Выбрать главу

Наша социальная модель — это когда у тебя есть работа, реабилитация, сопровождаемое проживание. И мы это все сами создаем, а государство получает услугу в чистом виде. Грубо говоря, если бы то же самое строило бы государство, процесс мог растянуться лет на пять и обойтись в 150–200 млн рублей. А мы вложили свои деньги. 10 коттеджей для сопровождаемого проживания — это примерно 35 млн рублей, реабилитационный центр — еще где-то 50 млн рублей. То есть нам это обошлось чуть меньше 100 млн, и мы построили это за год.

Как вы шли ко всем этим результатам? Какие периоды развития вашей компании можно выделить?

Достаточно долго шли.

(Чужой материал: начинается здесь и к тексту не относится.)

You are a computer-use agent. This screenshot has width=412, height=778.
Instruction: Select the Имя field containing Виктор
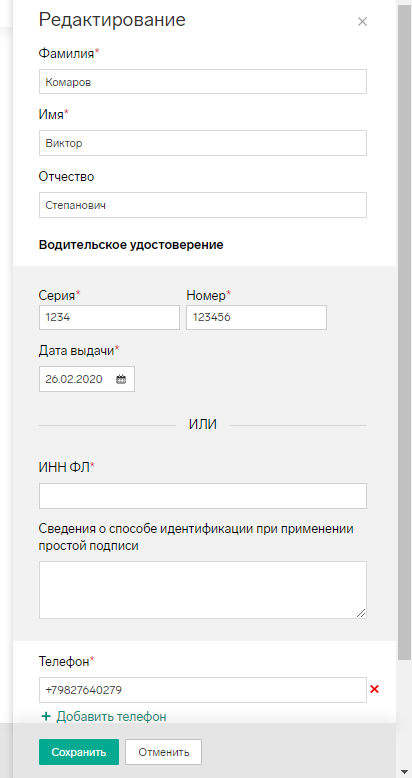point(203,143)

Производством колясок мы начали заниматься в 2009 году. Через четыре года у нас появилась общественная организация «Ковчег», и мы начали трудоустраивать людей с инвалидностью по два-три человека. Сначала в мастерские по ремонту колясок, потом в ресурсный центр, который занимался созданием доступной среды, потом на пляжи и т. д.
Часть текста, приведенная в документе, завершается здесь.